● WHAT YOU NEED TO DO: Wherever the string "agent" shows up in the data below, copy the whole line.

Start of DATA EXTRACT

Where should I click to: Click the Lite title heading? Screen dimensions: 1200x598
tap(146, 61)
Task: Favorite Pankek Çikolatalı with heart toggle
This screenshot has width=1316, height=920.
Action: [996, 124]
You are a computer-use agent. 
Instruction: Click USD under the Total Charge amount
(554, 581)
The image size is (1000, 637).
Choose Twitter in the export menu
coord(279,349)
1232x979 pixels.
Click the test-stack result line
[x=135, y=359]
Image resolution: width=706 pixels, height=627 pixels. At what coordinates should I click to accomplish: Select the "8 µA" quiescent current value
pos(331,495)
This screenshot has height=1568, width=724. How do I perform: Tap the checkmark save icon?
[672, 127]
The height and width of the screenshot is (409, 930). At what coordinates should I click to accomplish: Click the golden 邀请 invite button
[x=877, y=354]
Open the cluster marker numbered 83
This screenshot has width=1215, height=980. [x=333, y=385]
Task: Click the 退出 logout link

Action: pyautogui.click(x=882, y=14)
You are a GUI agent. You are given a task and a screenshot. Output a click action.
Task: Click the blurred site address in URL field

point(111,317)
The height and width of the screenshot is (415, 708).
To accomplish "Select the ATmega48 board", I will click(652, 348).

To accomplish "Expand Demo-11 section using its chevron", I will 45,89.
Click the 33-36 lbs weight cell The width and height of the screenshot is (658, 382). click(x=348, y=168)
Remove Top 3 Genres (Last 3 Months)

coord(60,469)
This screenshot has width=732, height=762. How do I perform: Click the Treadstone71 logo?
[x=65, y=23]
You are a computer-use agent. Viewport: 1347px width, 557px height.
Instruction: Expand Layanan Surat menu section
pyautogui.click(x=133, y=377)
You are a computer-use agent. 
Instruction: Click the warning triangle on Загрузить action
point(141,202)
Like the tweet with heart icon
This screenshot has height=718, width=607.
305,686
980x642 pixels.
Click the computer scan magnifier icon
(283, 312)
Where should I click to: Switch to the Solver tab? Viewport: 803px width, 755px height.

End of DATA EXTRACT

● SOLUTION TO THE PROBLEM:
You are a computer-use agent. 
You are a GUI agent. You are given a task and a screenshot. Output a click action.
You are a computer-use agent. Viewport: 1347px width, 557px height.
You are a computer-use agent. 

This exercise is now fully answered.